#### Supplied information
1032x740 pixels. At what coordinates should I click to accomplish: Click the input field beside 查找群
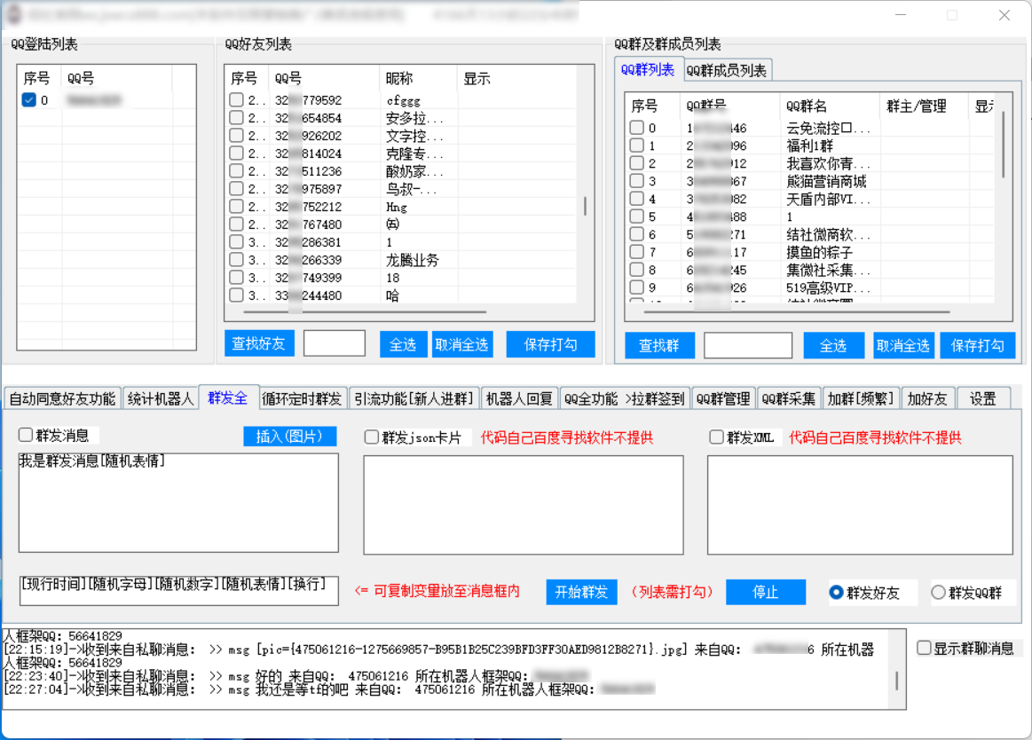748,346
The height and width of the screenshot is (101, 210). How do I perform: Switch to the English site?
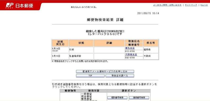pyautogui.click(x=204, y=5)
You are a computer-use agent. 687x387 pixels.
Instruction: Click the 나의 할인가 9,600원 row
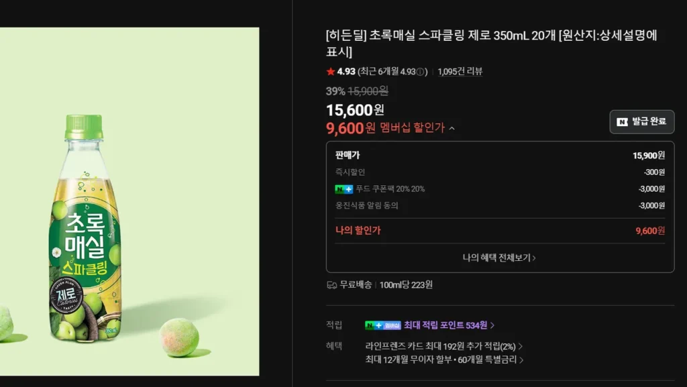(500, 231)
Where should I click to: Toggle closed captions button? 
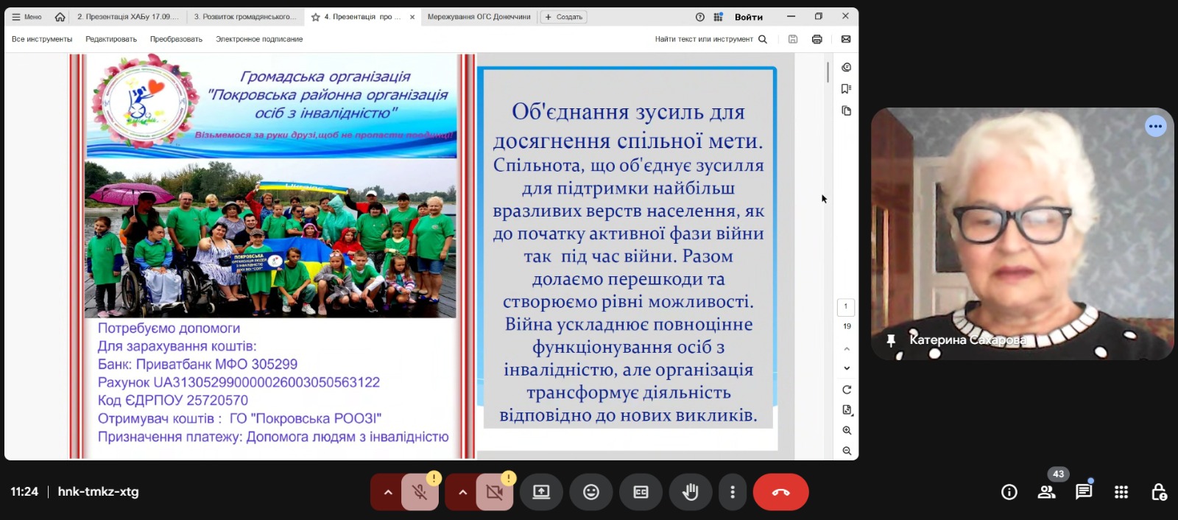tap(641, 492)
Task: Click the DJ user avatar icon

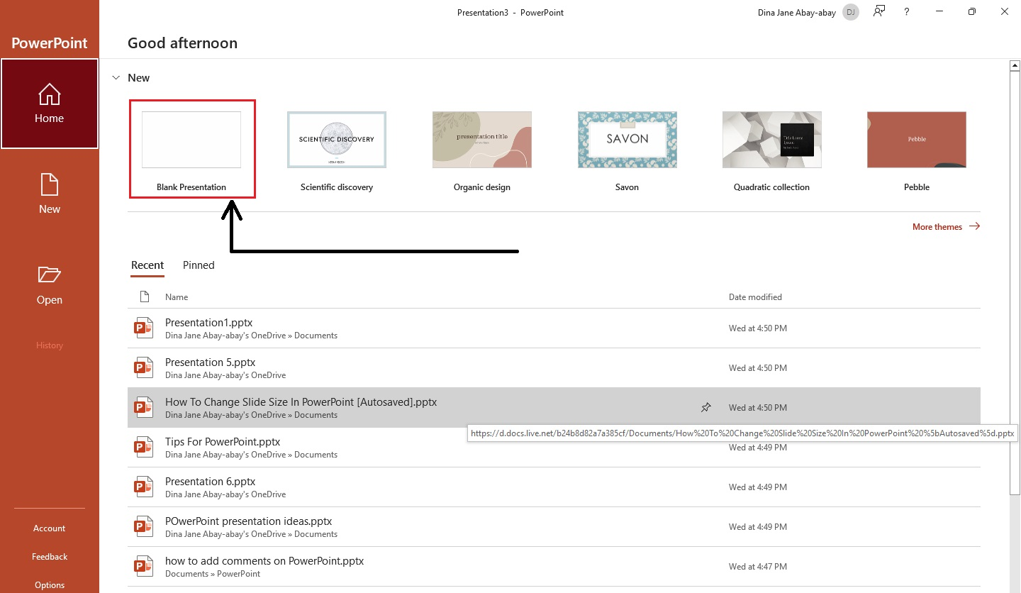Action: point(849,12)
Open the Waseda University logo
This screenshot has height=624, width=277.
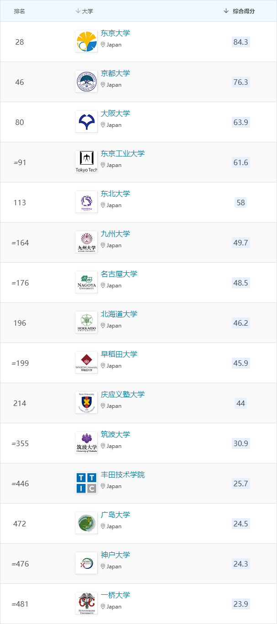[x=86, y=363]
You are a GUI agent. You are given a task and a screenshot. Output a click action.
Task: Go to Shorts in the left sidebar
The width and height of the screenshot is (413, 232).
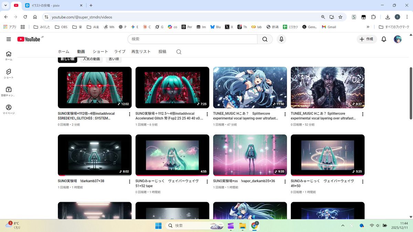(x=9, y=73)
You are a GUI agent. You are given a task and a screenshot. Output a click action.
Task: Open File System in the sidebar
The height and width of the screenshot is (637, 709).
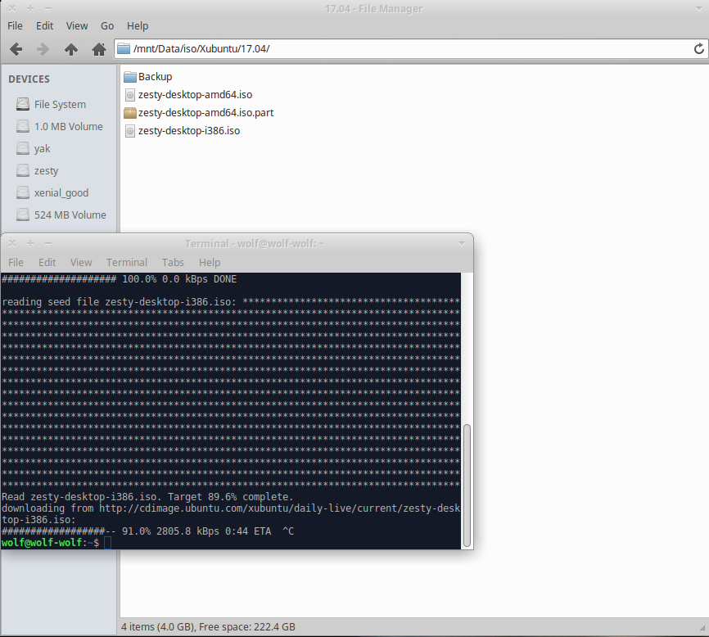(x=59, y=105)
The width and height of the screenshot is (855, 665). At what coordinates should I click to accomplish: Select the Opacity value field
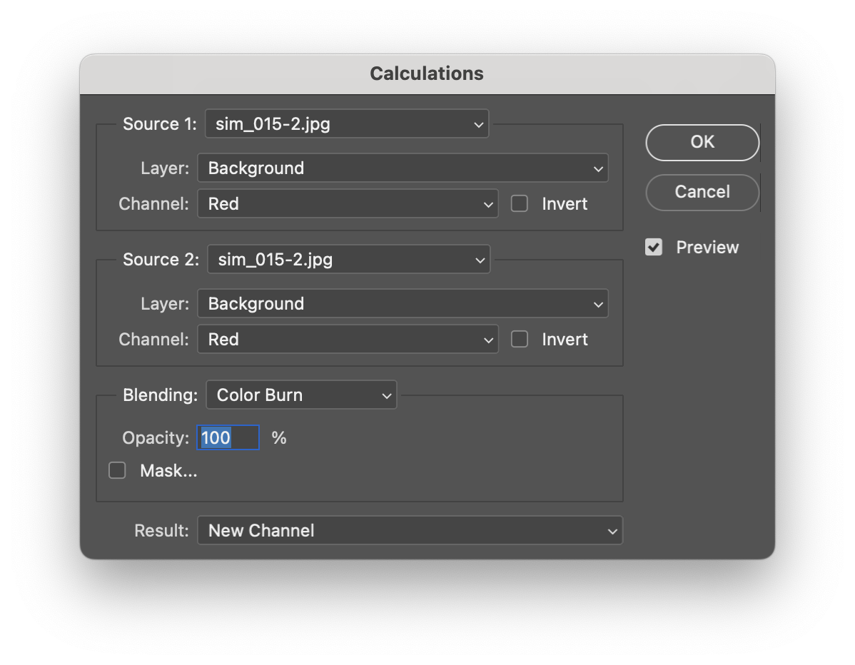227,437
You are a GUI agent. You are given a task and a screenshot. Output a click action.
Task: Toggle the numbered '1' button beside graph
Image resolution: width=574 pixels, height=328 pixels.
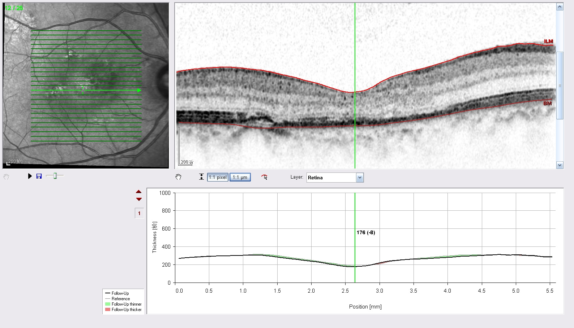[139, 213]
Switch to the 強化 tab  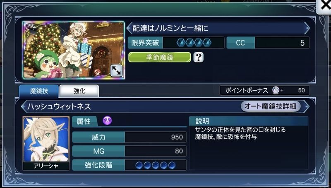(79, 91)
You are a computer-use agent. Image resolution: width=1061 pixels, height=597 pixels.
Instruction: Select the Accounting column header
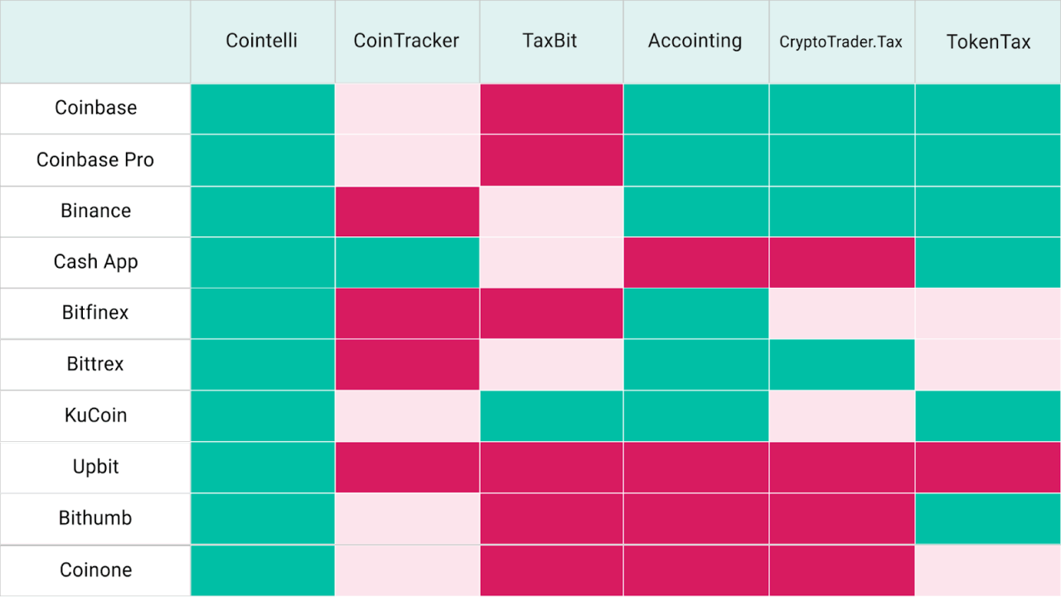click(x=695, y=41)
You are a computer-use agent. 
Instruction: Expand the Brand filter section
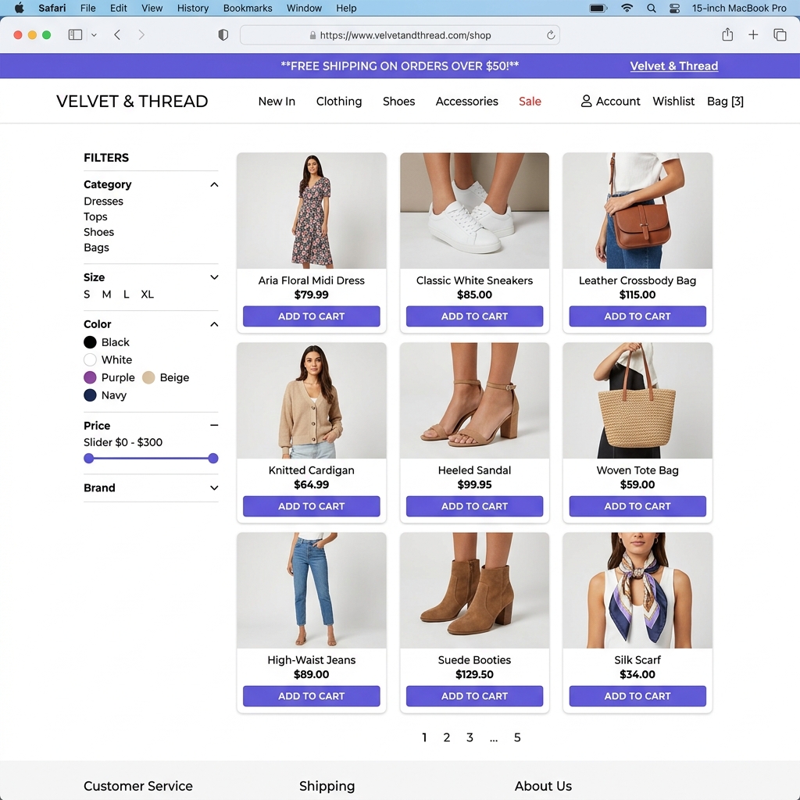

#### What the exercise asks
Give back an exact copy of only the lines from the one with "Instruction: Select the" through the final line of the material, both included. Pictures do not belong in it.

#### Answer to this task
Instruction: Select the Accounting column header
click(x=695, y=41)
You are a computer-use agent. 
Instruction: Expand the Brand filter section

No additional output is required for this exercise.